## Assigned task 1:
Duplicate the part of the pineapple coconut pie recipe from "- 1 pastry shell" up to and including "stir in pineapple.".
## Assigned task 2:
Pick up the pineapple coconut pie recipe after its last sentence and keep writing it.

## Supplied text:
= = = = =

Creamy Pineapple Coconut Pie Recipe
- 1/4 cup sugar
- 3 tablespoons cornstarch
- 1-1/3 cups pineapple juice
- 1 egg yolk
- 2 cups fresh pineapple chunks (1/2-inch pieces)
- 1 pastry shell (9 inches), baked
- 1/4 cup sweetened shredded coconut, toasted
- 1. In a saucepan, combine sugar and cornstarch. Add pineapple juice; bring to a boil, stirring occasionally. Boil for 2 minutes.
- 2. In a small bowl, beat egg yolk; stir in 1/4 cup of hot mixture. Return all to pan; cook and stir for 1 minute. Remove from the heat; stir in pineapple.
- 3. Pour into crust. Chill for 2 hours or until firm. Store in the refrigerator. Sprinkle with coconut just before serving. Yield: 6-8 servings.

= = = = =

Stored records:
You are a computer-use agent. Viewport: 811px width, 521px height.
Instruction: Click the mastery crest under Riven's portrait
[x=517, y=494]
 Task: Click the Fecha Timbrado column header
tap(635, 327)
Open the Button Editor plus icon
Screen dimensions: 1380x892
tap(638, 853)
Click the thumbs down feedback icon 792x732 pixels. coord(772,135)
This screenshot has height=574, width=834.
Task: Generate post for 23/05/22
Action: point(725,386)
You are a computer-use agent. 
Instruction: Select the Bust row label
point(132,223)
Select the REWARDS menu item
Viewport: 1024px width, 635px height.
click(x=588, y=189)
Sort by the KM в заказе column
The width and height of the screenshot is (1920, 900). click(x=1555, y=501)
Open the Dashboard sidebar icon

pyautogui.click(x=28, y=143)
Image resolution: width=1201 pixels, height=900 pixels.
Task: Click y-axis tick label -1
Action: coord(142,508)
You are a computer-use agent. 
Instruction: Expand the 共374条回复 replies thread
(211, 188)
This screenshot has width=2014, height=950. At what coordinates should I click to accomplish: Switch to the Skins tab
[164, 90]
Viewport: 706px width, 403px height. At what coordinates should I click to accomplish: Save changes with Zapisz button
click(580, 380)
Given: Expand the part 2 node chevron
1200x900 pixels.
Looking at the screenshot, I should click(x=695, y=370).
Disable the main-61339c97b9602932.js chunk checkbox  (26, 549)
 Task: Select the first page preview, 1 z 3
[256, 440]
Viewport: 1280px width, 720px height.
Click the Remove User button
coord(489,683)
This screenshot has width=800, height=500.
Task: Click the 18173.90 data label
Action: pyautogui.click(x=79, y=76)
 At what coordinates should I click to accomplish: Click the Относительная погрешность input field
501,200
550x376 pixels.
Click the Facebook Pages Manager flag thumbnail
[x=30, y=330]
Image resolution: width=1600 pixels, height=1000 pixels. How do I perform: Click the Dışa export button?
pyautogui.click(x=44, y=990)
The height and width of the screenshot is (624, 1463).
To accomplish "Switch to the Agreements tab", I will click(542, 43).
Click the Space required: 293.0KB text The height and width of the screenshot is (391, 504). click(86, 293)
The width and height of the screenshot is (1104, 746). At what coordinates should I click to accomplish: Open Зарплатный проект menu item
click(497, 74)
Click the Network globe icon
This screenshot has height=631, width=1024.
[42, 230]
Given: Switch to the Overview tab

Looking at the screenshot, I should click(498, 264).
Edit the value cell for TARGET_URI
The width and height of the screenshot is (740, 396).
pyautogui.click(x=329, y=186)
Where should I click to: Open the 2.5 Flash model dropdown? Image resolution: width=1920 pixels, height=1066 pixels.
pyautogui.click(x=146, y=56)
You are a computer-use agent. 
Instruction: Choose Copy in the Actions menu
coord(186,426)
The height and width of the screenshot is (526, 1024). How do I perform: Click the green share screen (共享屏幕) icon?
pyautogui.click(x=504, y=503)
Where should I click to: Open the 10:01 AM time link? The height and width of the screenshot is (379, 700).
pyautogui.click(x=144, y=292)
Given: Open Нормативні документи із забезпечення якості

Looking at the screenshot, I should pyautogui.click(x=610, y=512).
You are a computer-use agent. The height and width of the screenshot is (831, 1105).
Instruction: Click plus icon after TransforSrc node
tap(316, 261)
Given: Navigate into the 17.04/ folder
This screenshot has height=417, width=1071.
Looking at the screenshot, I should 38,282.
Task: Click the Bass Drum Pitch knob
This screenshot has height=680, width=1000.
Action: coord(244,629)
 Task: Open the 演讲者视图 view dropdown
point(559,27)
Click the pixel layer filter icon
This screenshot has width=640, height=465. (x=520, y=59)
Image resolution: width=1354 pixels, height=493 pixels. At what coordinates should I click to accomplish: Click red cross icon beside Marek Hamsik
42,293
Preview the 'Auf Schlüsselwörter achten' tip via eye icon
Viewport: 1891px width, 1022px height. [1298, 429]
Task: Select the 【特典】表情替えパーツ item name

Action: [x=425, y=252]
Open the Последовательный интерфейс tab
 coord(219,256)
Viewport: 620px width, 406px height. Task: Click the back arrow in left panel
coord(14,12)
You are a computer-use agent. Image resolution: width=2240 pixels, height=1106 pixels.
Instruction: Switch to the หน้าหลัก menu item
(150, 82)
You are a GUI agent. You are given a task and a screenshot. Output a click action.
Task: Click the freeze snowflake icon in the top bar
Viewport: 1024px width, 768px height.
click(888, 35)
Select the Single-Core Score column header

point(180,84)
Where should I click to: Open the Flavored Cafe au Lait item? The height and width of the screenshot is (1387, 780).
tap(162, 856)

= = = = =

## Output 1:
- 1 pastry shell (9 inches), baked
- 1/4 cup sweetened shredded coconut, toasted
- 1. In a saucepan, combine sugar and cornstarch. Add pineapple juice; bring to a boil, stirring occasionally. Boil for 2 minutes.
- 2. In a small bowl, beat egg yolk; stir in 1/4 cup of hot mixture. Return all to pan; cook and stir for 1 minute. Remove from the heat; stir in pineapple.

## Output 2:
Editor's Note: Canned pineapple can be substituted for fresh. Use one 20-ounce can and one 8-ounce can of pineapple tidbits. Drain, reserving juice. Add additional pineapple juice if necessary to measure 1-1/3 cups. Prepare recipe as directed.
1 slice: 238 calories, 9g fat (4g saturated fat), 32mg cholesterol, 110mg sodium, 39g carbohydrate (22g sugars, 1g fiber), 2g protein.